__ABOUT THIS EXERCISE__
Could you give the number of lines in the entries below that contain the word "blue"? Only the number is wanted.

__DATA SHOWN__
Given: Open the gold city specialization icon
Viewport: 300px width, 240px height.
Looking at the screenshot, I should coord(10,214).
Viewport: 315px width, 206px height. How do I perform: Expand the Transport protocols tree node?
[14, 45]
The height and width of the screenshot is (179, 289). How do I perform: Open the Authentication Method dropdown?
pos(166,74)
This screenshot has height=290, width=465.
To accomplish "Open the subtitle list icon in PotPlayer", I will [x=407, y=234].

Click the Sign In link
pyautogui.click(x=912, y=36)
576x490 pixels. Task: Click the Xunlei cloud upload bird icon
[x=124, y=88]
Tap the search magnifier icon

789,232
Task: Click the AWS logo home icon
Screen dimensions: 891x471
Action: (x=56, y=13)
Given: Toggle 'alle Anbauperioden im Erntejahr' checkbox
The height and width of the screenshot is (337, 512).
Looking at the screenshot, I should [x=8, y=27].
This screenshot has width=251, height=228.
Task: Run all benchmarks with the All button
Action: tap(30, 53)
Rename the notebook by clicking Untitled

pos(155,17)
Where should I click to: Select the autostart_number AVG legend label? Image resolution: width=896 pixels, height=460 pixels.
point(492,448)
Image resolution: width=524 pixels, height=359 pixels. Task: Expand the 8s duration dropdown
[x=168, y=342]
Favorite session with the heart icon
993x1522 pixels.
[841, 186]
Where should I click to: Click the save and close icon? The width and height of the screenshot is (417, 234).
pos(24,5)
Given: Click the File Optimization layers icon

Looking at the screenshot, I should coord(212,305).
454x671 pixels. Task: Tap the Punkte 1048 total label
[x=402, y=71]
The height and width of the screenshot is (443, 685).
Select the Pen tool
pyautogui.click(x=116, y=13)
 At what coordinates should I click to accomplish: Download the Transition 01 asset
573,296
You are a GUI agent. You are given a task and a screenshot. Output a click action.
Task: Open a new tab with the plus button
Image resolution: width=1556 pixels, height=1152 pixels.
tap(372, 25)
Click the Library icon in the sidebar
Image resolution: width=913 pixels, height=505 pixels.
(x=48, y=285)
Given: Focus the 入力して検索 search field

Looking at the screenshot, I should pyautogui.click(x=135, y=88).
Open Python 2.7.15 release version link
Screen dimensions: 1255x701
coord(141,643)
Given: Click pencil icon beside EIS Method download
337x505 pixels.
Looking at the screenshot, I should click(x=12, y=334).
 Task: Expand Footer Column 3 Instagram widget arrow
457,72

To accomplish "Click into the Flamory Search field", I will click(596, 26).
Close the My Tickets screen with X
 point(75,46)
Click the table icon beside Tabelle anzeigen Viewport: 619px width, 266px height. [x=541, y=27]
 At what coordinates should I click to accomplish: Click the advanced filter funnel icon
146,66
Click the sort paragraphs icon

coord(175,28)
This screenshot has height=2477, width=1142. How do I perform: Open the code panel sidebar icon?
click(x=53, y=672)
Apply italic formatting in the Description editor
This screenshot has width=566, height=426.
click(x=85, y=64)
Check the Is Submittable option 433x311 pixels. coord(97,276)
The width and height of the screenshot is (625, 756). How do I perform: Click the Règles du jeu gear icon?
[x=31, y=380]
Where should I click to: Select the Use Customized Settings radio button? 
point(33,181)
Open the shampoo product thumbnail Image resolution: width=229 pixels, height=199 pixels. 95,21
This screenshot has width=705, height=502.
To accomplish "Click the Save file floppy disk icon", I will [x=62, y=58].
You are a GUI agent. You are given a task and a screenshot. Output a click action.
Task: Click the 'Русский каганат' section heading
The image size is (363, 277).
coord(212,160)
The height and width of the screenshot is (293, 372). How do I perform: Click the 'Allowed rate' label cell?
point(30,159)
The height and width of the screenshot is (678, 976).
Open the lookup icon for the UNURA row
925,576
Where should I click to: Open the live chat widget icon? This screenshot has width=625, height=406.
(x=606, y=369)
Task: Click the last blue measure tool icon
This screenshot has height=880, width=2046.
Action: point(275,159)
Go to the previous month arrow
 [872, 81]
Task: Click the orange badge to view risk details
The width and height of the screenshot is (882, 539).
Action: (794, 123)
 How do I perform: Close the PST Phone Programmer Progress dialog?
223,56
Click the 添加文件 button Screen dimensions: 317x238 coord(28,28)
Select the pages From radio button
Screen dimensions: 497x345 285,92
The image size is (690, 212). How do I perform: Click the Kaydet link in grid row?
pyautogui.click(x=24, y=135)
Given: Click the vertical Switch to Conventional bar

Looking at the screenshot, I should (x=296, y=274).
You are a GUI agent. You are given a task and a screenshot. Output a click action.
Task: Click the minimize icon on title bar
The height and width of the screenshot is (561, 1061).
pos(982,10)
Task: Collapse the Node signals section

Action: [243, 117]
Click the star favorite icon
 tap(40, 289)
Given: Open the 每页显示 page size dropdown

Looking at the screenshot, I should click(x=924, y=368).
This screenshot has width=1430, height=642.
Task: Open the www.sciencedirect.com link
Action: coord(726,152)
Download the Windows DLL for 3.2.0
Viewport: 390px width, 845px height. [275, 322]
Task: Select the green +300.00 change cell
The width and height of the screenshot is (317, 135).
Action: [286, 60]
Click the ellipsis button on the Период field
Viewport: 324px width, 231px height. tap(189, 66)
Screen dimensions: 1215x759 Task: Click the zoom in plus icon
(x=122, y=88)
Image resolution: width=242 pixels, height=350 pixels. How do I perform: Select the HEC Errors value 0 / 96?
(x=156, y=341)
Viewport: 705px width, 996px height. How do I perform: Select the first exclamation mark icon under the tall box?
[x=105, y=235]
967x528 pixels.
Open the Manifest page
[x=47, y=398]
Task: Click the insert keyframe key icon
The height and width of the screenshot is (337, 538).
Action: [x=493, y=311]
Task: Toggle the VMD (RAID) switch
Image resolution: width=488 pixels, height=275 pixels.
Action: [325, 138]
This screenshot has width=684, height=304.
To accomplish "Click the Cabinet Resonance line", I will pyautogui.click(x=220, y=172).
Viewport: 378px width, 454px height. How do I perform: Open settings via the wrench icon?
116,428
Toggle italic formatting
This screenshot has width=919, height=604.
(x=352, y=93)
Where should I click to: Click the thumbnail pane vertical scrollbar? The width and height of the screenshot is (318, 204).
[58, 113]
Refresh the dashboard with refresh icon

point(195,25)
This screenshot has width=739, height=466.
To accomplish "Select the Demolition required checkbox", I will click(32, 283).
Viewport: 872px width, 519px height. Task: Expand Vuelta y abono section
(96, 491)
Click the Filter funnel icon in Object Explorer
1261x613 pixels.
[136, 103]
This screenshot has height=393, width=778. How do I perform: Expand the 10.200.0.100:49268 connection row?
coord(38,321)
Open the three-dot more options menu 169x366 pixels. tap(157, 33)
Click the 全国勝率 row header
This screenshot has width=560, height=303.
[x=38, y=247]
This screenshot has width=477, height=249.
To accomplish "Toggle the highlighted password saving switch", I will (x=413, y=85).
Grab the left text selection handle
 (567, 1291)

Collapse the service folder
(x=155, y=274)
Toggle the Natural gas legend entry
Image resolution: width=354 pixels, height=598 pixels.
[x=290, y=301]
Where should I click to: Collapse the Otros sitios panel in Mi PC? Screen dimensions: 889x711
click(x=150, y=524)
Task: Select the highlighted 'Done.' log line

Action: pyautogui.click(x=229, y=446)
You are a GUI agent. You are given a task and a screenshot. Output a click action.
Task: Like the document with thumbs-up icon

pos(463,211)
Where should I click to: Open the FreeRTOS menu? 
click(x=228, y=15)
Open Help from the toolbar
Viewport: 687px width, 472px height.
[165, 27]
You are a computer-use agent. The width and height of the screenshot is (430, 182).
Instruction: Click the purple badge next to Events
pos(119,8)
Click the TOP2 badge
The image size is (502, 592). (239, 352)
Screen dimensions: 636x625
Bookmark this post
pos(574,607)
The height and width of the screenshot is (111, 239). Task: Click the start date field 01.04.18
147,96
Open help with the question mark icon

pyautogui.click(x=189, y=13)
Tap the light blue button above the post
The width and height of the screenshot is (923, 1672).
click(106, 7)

__TASK ANSWER__
2